---
layout: default
title: GraphRAG Segmentation Plan
nav_order: 10
---

# GraphRAG segmentation plan

This document scopes the next large-scale GraphRAG branch after the `0.13`
fact-shaped stable release.

The immediate problem is not correctness of the narrow GraphRAG contract.
The immediate problem is scale on constrained-memory hosts.

At `10M x 64D` on the current AWS ARM64 box (`4 vCPU`, `8 GiB RAM`,
`4 GiB swap`), the monolithic `sorted_hnsw` build is still the practical
frontier even after the retained build improvements:

- streamed load survives
- `sorted_hnsw.build_sq8 = on` materially reduces build-vector memory
- the build now stays alive deep into `CREATE INDEX`
- but the operating model is still one large ANN graph on one small host

That is the wrong long-term shape for hundreds of millions or billions of
facts.

## Current verified constraint

Current GraphRAG helpers and wrappers operate on a concrete `sorted_heap`
relation. They do **not** currently dispatch across a partitioned-table
parent.

So the first scalable segmentation step is:

1. split facts into multiple concrete `sorted_heap` shards
2. build one `sorted_hnsw` index per shard
3. route each query to:
   - one shard when pruning is available, or
   - a bounded shard subset when pruning is partial
4. merge shard-local top-k rows globally and keep the final exact/path-aware
   rerank contract unchanged

## First benchmark result

The first segmented benchmark lives in
`scripts/bench_graph_rag_multidepth_segmented.py`.

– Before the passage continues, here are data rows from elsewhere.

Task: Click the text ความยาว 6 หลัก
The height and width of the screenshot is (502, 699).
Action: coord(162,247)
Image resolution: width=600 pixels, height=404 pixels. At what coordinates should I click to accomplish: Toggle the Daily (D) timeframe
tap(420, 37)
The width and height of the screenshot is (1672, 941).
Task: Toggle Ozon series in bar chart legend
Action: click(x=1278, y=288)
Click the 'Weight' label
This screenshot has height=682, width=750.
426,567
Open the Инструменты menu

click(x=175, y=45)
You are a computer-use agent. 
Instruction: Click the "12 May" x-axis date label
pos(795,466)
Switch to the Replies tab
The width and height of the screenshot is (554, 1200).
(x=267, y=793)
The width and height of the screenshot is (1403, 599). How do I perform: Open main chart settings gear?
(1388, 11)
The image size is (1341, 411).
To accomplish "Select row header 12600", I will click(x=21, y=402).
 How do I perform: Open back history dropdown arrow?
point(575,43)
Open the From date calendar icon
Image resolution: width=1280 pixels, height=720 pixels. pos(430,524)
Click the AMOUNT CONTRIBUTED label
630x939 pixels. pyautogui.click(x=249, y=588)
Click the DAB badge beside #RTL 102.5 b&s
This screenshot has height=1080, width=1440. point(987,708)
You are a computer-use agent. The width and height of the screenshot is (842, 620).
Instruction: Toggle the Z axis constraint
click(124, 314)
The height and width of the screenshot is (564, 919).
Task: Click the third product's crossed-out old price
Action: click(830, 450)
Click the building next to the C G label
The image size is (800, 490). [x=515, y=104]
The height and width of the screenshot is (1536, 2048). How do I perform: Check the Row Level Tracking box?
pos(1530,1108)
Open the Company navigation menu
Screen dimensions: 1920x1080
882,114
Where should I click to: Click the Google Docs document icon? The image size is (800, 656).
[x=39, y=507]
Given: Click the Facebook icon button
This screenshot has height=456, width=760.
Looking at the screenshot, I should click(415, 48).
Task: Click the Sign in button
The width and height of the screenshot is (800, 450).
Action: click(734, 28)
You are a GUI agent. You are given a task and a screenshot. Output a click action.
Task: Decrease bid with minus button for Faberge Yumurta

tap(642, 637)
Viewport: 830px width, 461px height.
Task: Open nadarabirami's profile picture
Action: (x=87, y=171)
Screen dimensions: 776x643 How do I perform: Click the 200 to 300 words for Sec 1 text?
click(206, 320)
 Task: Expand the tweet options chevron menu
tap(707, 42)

It is a harness-side benchmark, not a released SQL API. It measures the first
two routing extremes:

- `route=all`
  - query every shard
  - merge all shard-local top-k rows
- `route=exact`
  - synthetic lower bound
  - route to the known owning shard only

Local `1M x 64D` lower-hop point (`8` shards, `ann_k=256`, `top_k=32`,
`ef_search=128`, `m=16`, `ef_construction=64`, `build_sq8=on`):

- monolith unified GraphRAG:
  - depth 1: `50.104 ms`, `100.0% / 100.0%`
  - depth 5: `121.524 ms`, `81.2% / 100.0%`
- segmented, `route=all`:
  - depth 1: `87.677 ms`, `100.0% / 100.0%`
  - depth 5: `142.472 ms`, `81.2% / 100.0%`
- segmented, `route=exact`:
  - depth 1: `10.574 ms`, `100.0% / 100.0%`
  - depth 5: `16.822 ms`, `100.0% / 100.0%`

This is the key lesson:

- segmentation alone is **not** a free latency win
- all-shard fanout preserves quality but pays a clear fanout tax
- the real gain comes only when the query path can prune most shards

So the right future contract is not just "partitioned indexes".
It is **segmentation + pruning/routing**.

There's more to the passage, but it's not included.